The people here in Kenya are wonderful – hard working, persevering, and hopeful for the future, despite the many hardships they have here. There are many many poor people here – it’s difficult to describe the degree of poverty the average person endures. Often times mothers delay for many days – and sometimes weeks – before seeking medical treatment for their sick child because it will use up the little money they have. They hope against hope that the child will get well on his own and sometimes they do, but often times don’t. Having been a single parent myself, you often have to choose between two less than good choices and hope that the one you make will be the right one for your child and family.
My patient Cornelia
The pictures I’ve enclosed are as requested, one of me with one of my patients – a mother recovering from a severe case of malaria. The next picture is of her family: two teenagers, and a set of twins. Her husband works about 300 miles away and was coming to see his wife when he got into an accident and wound up in the hospital himself. She made a special request that we all pray together for him and his recovery.
Cornelia and her Girls
Many Kenyan – and African – couples live far apart because of where their jobs take them, especially if one or both of them work for the Government in the medical or teaching field. They have to make a pledge when they get their licenses to go wherever the Government assigns them for the sake of the greater good of the people of the country. In exchange, the Government gives them guaranteed employment (a very huge perk in a country to with over 70% unemployment), a pension, considerably higher salaries, and other perks. So, most people would prefer to work for the Government, rather than the private sector.
Clinical Officers Kathy and Fred at Kiminini Cottage Hospital
Another picture I sent along is one of my fellow Clinical Officers (similar in job description to a Physicians Assistant in the US) with me in our Out Patient Department. His name is Fred Kipsomap. We have become good professional friends and friends in general, after working together for over a year. We try to help one another professionally and he has been a great teacher to me of African medicine, the Kenyan medical system, and cultural differences in general.
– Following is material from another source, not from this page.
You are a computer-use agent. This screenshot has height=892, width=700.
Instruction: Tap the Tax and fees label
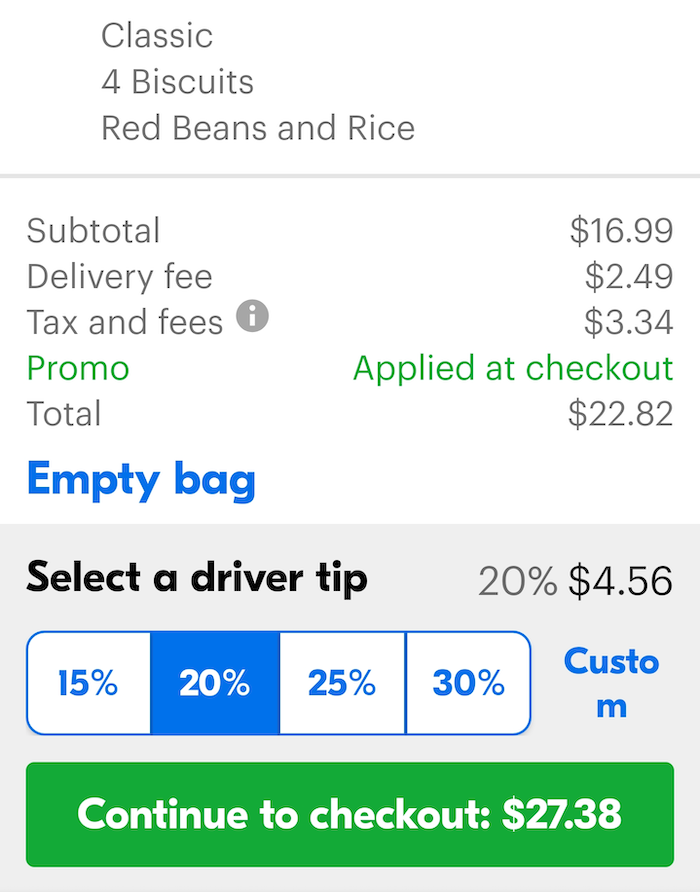125,322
The other clinical officer, Thadeus Kogo, is also a terrific medical professional – very professional, caring, and knowledgeable of all things African.
The diseases we encounter the most are (1) malaria, malaria, malaria; (2) pneumonia; and (3) upper respiratory infections. Children are most affected by malaria and if the parents wait too long before getting treatment, death can happen. Yet children on the other hand, recover very quickly if given the right treatment.
Well, good luck with all your fund raising efforts – Red Bank would be a good area for that, I think, and as you know, “all roads lead to Red Bank Catholic!” Go Caseys!!!